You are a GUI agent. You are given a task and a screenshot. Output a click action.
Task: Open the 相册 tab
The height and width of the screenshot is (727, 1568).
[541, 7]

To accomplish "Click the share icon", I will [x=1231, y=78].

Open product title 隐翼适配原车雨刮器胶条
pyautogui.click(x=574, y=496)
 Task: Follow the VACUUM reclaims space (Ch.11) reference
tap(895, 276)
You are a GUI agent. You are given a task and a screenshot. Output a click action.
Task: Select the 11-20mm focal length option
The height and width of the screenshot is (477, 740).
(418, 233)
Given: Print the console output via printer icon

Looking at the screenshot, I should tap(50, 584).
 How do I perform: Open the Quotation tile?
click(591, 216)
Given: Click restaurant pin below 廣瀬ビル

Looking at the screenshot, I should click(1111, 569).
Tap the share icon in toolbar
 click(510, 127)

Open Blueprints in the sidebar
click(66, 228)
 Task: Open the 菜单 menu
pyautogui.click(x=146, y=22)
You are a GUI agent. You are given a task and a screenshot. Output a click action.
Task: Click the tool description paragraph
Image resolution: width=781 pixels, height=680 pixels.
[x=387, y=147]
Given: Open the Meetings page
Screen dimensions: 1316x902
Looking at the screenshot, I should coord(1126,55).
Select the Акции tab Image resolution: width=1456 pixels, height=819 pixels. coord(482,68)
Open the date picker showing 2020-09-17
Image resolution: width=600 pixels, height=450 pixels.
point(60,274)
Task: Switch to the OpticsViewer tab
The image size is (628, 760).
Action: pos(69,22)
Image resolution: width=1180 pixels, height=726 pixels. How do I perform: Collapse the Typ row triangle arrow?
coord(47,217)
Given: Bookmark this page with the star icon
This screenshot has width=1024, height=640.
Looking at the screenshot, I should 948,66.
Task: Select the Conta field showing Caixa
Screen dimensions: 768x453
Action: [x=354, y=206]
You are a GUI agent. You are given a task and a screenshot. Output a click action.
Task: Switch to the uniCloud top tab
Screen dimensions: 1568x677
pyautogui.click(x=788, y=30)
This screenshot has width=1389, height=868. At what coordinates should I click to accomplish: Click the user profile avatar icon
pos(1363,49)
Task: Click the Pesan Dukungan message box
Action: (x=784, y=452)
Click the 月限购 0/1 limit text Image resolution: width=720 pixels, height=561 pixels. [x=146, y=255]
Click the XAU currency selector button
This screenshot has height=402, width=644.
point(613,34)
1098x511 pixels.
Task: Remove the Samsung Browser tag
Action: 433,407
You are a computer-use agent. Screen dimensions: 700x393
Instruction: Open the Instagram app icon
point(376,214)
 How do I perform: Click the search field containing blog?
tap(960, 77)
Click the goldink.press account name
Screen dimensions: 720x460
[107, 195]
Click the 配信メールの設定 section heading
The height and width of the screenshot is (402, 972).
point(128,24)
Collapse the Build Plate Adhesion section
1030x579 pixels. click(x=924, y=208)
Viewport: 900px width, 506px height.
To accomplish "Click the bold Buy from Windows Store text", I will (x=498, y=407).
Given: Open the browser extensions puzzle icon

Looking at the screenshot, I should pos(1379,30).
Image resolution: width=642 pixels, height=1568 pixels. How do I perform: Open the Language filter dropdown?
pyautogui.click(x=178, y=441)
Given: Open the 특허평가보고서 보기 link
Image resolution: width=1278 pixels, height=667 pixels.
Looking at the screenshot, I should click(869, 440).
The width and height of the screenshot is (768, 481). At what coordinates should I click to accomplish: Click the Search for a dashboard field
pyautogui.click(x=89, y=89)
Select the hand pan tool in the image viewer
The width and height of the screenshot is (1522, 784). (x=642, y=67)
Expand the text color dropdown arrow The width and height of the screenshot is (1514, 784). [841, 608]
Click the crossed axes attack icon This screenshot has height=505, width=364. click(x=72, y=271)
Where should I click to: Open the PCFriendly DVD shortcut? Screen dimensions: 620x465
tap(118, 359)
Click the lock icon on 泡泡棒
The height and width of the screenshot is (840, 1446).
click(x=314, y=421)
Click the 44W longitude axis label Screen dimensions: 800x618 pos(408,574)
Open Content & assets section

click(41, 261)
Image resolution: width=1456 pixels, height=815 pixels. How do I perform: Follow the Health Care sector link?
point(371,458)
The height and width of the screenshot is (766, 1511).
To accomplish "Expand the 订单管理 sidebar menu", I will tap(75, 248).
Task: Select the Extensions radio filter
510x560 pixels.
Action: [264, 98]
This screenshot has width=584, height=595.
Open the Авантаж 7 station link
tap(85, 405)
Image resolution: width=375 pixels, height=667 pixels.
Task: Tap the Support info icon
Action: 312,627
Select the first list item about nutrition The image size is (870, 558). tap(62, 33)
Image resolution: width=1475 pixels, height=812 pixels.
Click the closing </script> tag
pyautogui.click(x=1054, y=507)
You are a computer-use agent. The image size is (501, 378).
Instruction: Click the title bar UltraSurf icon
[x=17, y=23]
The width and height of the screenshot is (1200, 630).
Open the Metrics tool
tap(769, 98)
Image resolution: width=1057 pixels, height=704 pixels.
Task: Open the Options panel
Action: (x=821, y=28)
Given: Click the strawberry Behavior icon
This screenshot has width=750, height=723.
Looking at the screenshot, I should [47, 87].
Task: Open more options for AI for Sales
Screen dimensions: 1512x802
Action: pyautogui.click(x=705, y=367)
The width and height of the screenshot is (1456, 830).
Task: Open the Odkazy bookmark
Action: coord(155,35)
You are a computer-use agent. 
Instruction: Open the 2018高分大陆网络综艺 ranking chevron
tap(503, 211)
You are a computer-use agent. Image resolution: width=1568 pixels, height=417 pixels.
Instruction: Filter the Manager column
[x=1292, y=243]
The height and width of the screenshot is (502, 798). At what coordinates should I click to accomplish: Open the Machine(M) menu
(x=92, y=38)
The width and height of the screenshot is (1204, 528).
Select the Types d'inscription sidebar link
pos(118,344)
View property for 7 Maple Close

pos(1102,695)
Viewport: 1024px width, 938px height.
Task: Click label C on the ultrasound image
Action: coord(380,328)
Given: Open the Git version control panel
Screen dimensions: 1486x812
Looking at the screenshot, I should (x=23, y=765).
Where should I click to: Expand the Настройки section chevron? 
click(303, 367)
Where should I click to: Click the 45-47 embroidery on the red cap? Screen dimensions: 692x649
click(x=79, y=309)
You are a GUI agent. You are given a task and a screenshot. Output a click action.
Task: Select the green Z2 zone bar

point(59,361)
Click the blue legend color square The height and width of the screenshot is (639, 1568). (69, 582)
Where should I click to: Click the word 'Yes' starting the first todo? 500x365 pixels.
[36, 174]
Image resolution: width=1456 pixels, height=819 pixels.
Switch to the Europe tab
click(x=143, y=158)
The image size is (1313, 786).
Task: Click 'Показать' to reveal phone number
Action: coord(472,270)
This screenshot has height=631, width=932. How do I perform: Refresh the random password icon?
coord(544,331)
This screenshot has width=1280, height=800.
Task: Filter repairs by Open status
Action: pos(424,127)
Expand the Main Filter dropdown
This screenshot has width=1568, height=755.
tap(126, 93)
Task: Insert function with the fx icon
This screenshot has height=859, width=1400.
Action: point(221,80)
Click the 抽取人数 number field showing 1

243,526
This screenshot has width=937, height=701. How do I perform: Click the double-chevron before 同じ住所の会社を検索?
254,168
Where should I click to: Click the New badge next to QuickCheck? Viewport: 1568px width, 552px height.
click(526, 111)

-*-

### WORK INSTRUCTIONS:
Rewrite the rows from the start through the line containing "click(591, 216)", swapping "console output" for "terminal output" and leaving everything else as it is.

### RESPONSE TO THE EXERCISE:
You are a GUI agent. You are given a task and a screenshot. Output a click action.
Task: Open the 相册 tab
The height and width of the screenshot is (727, 1568).
[541, 7]

To accomplish "Click the share icon", I will [x=1231, y=78].

Open product title 隐翼适配原车雨刮器胶条
pyautogui.click(x=574, y=496)
 Task: Follow the VACUUM reclaims space (Ch.11) reference
tap(895, 276)
You are a GUI agent. You are given a task and a screenshot. Output a click action.
Task: Select the 11-20mm focal length option
The height and width of the screenshot is (477, 740).
(418, 233)
Given: Print the terminal output via printer icon

Looking at the screenshot, I should tap(50, 584).
 How do I perform: Open the Quotation tile?
click(591, 216)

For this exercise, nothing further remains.